## Problem to work on:
A complete, word-for-word restatement of the entries is needed.

....

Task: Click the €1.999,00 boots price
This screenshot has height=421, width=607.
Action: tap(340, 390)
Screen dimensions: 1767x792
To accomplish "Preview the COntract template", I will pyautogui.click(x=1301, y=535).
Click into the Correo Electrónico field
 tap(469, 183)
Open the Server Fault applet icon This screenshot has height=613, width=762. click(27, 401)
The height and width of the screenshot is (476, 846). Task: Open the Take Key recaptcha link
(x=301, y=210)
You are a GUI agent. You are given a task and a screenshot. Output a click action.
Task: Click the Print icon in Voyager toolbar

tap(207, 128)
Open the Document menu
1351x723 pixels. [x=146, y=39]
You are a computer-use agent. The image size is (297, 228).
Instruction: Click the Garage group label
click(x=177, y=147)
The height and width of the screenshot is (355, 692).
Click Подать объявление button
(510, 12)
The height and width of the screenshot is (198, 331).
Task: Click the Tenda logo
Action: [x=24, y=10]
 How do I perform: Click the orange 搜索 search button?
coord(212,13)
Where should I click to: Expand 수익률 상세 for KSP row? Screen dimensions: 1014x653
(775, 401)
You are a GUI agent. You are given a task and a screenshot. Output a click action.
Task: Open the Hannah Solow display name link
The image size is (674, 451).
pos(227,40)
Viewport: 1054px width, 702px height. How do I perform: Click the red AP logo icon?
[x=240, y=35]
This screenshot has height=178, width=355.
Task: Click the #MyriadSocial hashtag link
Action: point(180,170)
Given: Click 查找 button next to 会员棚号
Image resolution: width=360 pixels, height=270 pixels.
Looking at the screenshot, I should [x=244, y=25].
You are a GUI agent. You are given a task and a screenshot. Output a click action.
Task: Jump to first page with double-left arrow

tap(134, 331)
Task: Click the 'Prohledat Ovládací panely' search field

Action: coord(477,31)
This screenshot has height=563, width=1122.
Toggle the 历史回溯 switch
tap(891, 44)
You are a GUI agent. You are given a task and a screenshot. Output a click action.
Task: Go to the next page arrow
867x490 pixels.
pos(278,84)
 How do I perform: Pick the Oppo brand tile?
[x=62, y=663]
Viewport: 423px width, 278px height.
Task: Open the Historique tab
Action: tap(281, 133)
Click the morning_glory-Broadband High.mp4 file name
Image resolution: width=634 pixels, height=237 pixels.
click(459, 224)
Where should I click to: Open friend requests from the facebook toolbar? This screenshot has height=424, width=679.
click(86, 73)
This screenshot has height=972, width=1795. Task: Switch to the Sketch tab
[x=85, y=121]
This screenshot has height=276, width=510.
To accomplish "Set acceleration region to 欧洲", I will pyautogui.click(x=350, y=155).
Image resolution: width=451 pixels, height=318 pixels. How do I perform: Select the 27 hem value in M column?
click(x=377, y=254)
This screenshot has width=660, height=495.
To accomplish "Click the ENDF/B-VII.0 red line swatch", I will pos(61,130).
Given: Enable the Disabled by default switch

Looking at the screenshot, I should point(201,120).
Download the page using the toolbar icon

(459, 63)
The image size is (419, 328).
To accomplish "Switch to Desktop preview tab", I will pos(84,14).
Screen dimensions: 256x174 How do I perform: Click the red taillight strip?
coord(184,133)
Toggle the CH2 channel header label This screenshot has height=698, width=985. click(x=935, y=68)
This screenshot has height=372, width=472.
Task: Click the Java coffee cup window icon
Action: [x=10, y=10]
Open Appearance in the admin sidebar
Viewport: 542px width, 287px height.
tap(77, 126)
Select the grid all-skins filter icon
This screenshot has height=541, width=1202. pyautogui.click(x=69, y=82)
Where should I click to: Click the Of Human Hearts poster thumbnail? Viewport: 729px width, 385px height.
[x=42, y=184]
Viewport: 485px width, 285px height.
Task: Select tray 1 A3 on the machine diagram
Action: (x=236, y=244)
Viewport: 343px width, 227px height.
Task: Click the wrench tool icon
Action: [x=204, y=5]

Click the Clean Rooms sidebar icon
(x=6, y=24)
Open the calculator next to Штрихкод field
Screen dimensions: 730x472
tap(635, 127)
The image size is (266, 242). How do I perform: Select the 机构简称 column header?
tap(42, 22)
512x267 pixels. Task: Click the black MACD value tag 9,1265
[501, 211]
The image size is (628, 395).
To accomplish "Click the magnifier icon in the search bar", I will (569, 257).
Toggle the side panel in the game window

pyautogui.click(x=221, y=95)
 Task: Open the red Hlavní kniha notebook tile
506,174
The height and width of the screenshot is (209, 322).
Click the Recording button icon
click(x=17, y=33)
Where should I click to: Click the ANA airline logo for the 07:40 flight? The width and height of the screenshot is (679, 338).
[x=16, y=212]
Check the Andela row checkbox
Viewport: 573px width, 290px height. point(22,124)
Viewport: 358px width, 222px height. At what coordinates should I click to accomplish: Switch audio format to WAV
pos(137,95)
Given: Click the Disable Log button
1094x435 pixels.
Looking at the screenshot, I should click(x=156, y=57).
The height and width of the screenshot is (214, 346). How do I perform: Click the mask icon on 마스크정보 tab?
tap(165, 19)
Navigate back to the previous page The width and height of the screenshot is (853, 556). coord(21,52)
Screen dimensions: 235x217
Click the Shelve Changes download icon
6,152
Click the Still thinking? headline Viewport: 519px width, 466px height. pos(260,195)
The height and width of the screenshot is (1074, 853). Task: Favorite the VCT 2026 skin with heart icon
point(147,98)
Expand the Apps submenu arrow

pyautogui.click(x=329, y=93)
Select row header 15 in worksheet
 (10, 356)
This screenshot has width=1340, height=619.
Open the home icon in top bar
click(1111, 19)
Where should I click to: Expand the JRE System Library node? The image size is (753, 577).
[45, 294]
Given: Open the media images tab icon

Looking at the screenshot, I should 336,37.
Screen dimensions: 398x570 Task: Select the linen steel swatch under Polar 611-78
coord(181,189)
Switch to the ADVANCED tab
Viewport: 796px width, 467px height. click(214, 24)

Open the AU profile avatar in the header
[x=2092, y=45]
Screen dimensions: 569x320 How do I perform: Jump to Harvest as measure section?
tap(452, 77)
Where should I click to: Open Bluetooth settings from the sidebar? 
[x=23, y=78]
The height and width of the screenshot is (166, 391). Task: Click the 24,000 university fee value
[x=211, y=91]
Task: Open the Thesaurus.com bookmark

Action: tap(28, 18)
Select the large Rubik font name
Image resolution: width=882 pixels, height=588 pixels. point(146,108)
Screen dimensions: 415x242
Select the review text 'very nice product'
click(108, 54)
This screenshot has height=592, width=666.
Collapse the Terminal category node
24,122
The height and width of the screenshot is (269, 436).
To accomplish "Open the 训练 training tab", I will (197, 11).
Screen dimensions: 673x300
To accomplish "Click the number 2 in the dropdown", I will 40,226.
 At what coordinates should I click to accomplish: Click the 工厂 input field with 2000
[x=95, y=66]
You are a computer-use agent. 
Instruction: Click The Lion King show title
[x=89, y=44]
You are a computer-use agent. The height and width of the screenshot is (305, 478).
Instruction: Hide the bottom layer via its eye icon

....

## Answer space:
Task: Click the €1.999,00 boots price
This screenshot has height=421, width=607.
Action: tap(340, 390)
Screen dimensions: 1767x792
To accomplish "Preview the COntract template", I will pyautogui.click(x=1301, y=535).
Click into the Correo Electrónico field
 tap(469, 183)
Open the Server Fault applet icon This screenshot has height=613, width=762. click(27, 401)
The height and width of the screenshot is (476, 846). Task: Open the Take Key recaptcha link
(x=301, y=210)
You are a GUI agent. You are given a task and a screenshot. Output a click action.
Task: Click the Print icon in Voyager toolbar

tap(207, 128)
Open the Document menu
1351x723 pixels. [x=146, y=39]
You are a computer-use agent. The image size is (297, 228).
Instruction: Click the Garage group label
click(x=177, y=147)
The height and width of the screenshot is (355, 692).
Click Подать объявление button
(510, 12)
The height and width of the screenshot is (198, 331).
Task: Click the Tenda logo
Action: [x=24, y=10]
 How do I perform: Click the orange 搜索 search button?
coord(212,13)
Where should I click to: Expand 수익률 상세 for KSP row? Screen dimensions: 1014x653
(775, 401)
You are a GUI agent. You are given a task and a screenshot. Output a click action.
Task: Open the Hannah Solow display name link
The image size is (674, 451).
pos(227,40)
Viewport: 1054px width, 702px height. How do I perform: Click the red AP logo icon?
[x=240, y=35]
This screenshot has height=178, width=355.
Task: Click the #MyriadSocial hashtag link
Action: point(180,170)
Given: Click 查找 button next to 会员棚号
Image resolution: width=360 pixels, height=270 pixels.
Looking at the screenshot, I should [x=244, y=25].
You are a GUI agent. You are given a task and a screenshot. Output a click action.
Task: Jump to first page with double-left arrow

tap(134, 331)
Task: Click the 'Prohledat Ovládací panely' search field

Action: coord(477,31)
This screenshot has height=563, width=1122.
Toggle the 历史回溯 switch
tap(891, 44)
You are a GUI agent. You are given a task and a screenshot. Output a click action.
Task: Go to the next page arrow
867x490 pixels.
pos(278,84)
 How do I perform: Pick the Oppo brand tile?
[x=62, y=663]
Viewport: 423px width, 278px height.
Task: Open the Historique tab
Action: tap(281, 133)
Click the morning_glory-Broadband High.mp4 file name
Image resolution: width=634 pixels, height=237 pixels.
click(459, 224)
Where should I click to: Open friend requests from the facebook toolbar? This screenshot has height=424, width=679.
click(86, 73)
This screenshot has height=972, width=1795. Task: Switch to the Sketch tab
[x=85, y=121]
This screenshot has height=276, width=510.
To accomplish "Set acceleration region to 欧洲", I will pyautogui.click(x=350, y=155).
Image resolution: width=451 pixels, height=318 pixels. How do I perform: Select the 27 hem value in M column?
click(x=377, y=254)
This screenshot has width=660, height=495.
To accomplish "Click the ENDF/B-VII.0 red line swatch", I will pos(61,130).
Given: Enable the Disabled by default switch

Looking at the screenshot, I should point(201,120).
Download the page using the toolbar icon

(459, 63)
The image size is (419, 328).
To accomplish "Switch to Desktop preview tab", I will pos(84,14).
Screen dimensions: 256x174 How do I perform: Click the red taillight strip?
coord(184,133)
Toggle the CH2 channel header label This screenshot has height=698, width=985. click(x=935, y=68)
This screenshot has height=372, width=472.
Task: Click the Java coffee cup window icon
Action: [x=10, y=10]
Open Appearance in the admin sidebar
Viewport: 542px width, 287px height.
tap(77, 126)
Select the grid all-skins filter icon
This screenshot has height=541, width=1202. pyautogui.click(x=69, y=82)
Where should I click to: Click the Of Human Hearts poster thumbnail? Viewport: 729px width, 385px height.
[x=42, y=184]
Viewport: 485px width, 285px height.
Task: Select tray 1 A3 on the machine diagram
Action: (x=236, y=244)
Viewport: 343px width, 227px height.
Task: Click the wrench tool icon
Action: [x=204, y=5]

Click the Clean Rooms sidebar icon
(x=6, y=24)
Open the calculator next to Штрихкод field
Screen dimensions: 730x472
tap(635, 127)
The image size is (266, 242). How do I perform: Select the 机构简称 column header?
tap(42, 22)
512x267 pixels. Task: Click the black MACD value tag 9,1265
[501, 211]
The image size is (628, 395).
To accomplish "Click the magnifier icon in the search bar", I will (569, 257).
Toggle the side panel in the game window

pyautogui.click(x=221, y=95)
 Task: Open the red Hlavní kniha notebook tile
506,174
The height and width of the screenshot is (209, 322).
Click the Recording button icon
click(x=17, y=33)
Where should I click to: Click the ANA airline logo for the 07:40 flight? The width and height of the screenshot is (679, 338).
[x=16, y=212]
Check the Andela row checkbox
Viewport: 573px width, 290px height. point(22,124)
Viewport: 358px width, 222px height. At what coordinates should I click to accomplish: Switch audio format to WAV
pos(137,95)
Given: Click the Disable Log button
1094x435 pixels.
Looking at the screenshot, I should click(x=156, y=57).
The height and width of the screenshot is (214, 346). How do I perform: Click the mask icon on 마스크정보 tab?
tap(165, 19)
Navigate back to the previous page The width and height of the screenshot is (853, 556). coord(21,52)
Screen dimensions: 235x217
Click the Shelve Changes download icon
6,152
Click the Still thinking? headline Viewport: 519px width, 466px height. pos(260,195)
The height and width of the screenshot is (1074, 853). Task: Favorite the VCT 2026 skin with heart icon
point(147,98)
Expand the Apps submenu arrow

pyautogui.click(x=329, y=93)
Select row header 15 in worksheet
 (10, 356)
This screenshot has width=1340, height=619.
Open the home icon in top bar
click(1111, 19)
Where should I click to: Expand the JRE System Library node? The image size is (753, 577).
[45, 294]
Given: Open the media images tab icon

Looking at the screenshot, I should 336,37.
Screen dimensions: 398x570 Task: Select the linen steel swatch under Polar 611-78
coord(181,189)
Switch to the ADVANCED tab
Viewport: 796px width, 467px height. click(214, 24)

Open the AU profile avatar in the header
[x=2092, y=45]
Screen dimensions: 569x320 How do I perform: Jump to Harvest as measure section?
tap(452, 77)
Where should I click to: Open Bluetooth settings from the sidebar? 
[x=23, y=78]
The height and width of the screenshot is (166, 391). Task: Click the 24,000 university fee value
[x=211, y=91]
Task: Open the Thesaurus.com bookmark

Action: tap(28, 18)
Select the large Rubik font name
Image resolution: width=882 pixels, height=588 pixels. point(146,108)
Screen dimensions: 415x242
Select the review text 'very nice product'
click(108, 54)
This screenshot has height=592, width=666.
Collapse the Terminal category node
24,122
The height and width of the screenshot is (269, 436).
To accomplish "Open the 训练 training tab", I will (197, 11).
Screen dimensions: 673x300
To accomplish "Click the number 2 in the dropdown", I will 40,226.
 At what coordinates should I click to accomplish: Click the 工厂 input field with 2000
[x=95, y=66]
You are a computer-use agent. 
Instruction: Click The Lion King show title
[x=89, y=44]
You are a computer-use agent. The height and width of the screenshot is (305, 478).
Instruction: Hide the bottom layer via its eye icon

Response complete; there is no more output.